# EXERCISE DATA
┌──
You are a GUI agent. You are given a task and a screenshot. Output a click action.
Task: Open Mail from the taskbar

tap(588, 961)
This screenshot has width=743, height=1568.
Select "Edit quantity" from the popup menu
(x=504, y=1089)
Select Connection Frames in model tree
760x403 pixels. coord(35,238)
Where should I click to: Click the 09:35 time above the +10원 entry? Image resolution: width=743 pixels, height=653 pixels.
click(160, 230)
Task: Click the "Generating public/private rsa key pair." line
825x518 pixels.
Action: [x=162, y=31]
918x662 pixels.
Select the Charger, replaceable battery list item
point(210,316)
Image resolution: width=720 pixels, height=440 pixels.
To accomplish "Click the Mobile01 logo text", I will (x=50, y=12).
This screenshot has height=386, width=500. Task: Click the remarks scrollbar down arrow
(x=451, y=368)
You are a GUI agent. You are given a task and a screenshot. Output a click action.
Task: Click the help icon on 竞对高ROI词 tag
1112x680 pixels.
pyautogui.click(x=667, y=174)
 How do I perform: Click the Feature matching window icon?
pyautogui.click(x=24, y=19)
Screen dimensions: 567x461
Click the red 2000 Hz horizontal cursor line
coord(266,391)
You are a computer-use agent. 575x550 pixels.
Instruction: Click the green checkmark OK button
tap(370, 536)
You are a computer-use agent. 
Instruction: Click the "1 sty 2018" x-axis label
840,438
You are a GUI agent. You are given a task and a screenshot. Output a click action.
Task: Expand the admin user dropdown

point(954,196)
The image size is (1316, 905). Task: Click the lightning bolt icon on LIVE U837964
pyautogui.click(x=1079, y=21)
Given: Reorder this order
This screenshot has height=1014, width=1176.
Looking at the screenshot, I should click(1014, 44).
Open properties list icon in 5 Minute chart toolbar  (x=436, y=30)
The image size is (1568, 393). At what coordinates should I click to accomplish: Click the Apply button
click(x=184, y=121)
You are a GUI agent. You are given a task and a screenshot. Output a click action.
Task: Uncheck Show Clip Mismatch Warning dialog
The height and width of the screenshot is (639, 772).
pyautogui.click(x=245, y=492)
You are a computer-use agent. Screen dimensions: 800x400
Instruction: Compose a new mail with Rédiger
└──
# WHAT TO PRODUCE
Output the items from the line with "Screen dimensions: 567x461" to the line with "point(954,196)" as a two-column CSV headed text and answer. Use one row per item, put each field in quotes, and replace line breaks with spaces.

# WRITTEN SOLUTION
text,answer
"Screen dimensions: 567x461 Click the red 2000 Hz horizontal cursor line","coord(266,391)"
"You are a computer-use agent. 575x550 pixels. Instruction: Click the green checkmark OK button","tap(370, 536)"
"You are a computer-use agent. Instruction: Click the ""1 sty 2018"" x-axis label","840,438"
"You are a GUI agent. You are given a task and a screenshot. Output a click action. Task: Expand the admin user dropdown","point(954,196)"